Global competition for battery storage

Britain is building batteries faster than any other part of its power system. Installed capacity has tripled in just three years. Batteries can now discharge more power than the entire nuclear fleet, a sign of how quickly the grid is changing. Since construction of Hinkley Point C began, Britain has installed nearly 7 GW of batteries. Hinkley Point’s 3.2 GW of reactors will not come online until at least 2030 (five years late), whereas new battery projects can be built in a matter of months.

Britain’s battery capacity has risen from 10 MW to nearly 7 GW, overtaking the headline capacity of the entire nuclear fleet in under a decade. The two technologies are not directly comparable, as batteries can only discharge for 1–4 hours before recharging, whereas nuclear reactors provide steady output around the clock.

Britain’s battery boom is impressive, but it must compete in a global race for investment. Storage is growing faster overseas as countries seek flexibility to absorb more wind and solar. Investors follow price signals, and battery revenues shift quickly with market regulations and price spreads. Battery revenues vary by one-quarter from year to year, so today’s hottest market can soon become crowded and less attractive.

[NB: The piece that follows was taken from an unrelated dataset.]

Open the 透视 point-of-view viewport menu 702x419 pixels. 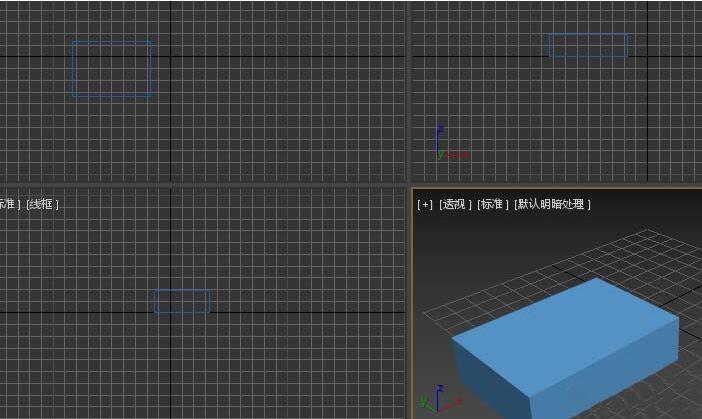point(454,204)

Turkey shows how quickly the race can shift. It now has Europe’s largest pipeline of battery projects, beating Germany and Italy combined. This surge reflects a fast-growing power system turning to wind and solar to cut imports. Since 2022, new wind and solar projects have had to add battery capacity equal to their generation capacity.

Britain is taking the opposite approach: rather than mandating battery construction, the market decides how much to build. Tighter co-location or balancing requirements could make wind and solar more compatible with system operations, but could risk stalling investment. The Government is leaning towards market signals, with the Clean Flexibility Roadmap aiming to remove barriers and improve price signals for storage.

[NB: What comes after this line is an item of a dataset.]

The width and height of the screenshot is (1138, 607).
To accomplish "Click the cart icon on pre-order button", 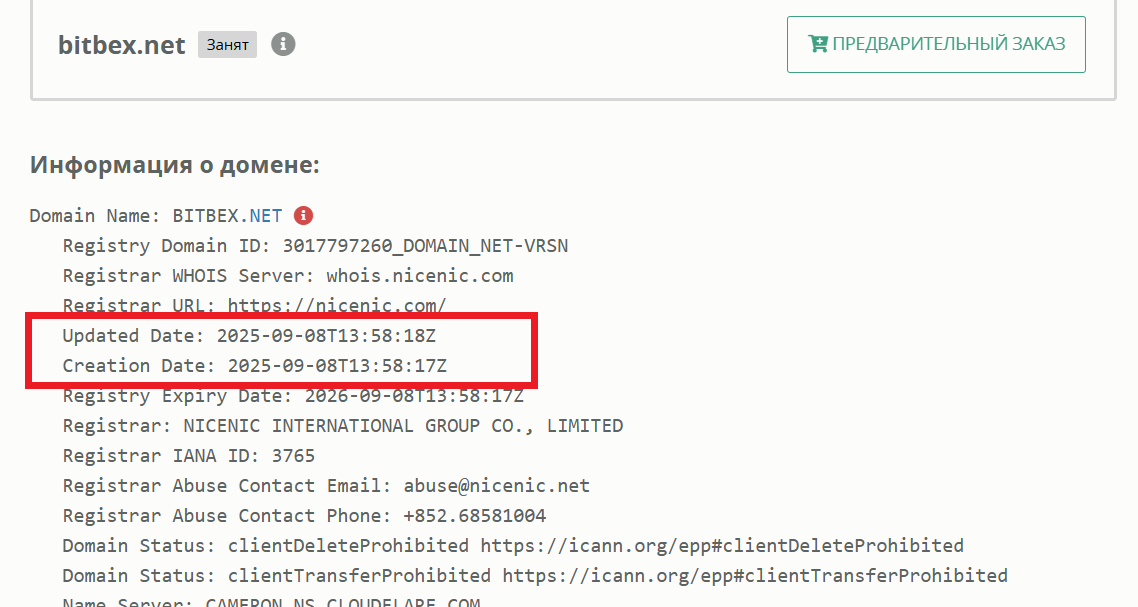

Energy storage helps Britain use more of the electricity it generates. Batteries respond to short-term swings in supply and demand within seconds, while pumped hydro provides large reservoirs to deliver electricity during longer periods of system stress. Together, they store surplus wind and solar to cut curtailment, and release it when demand peaks to smooth out prices. 

To support the Clean Power targets, Britain must more than triple its current storage capacity by 2030. After building 5 GW of batteries in the last five years, Britain now has five years to build the next 20 GW. This will rely on investors remaining convinced this is Europe’s best place to build.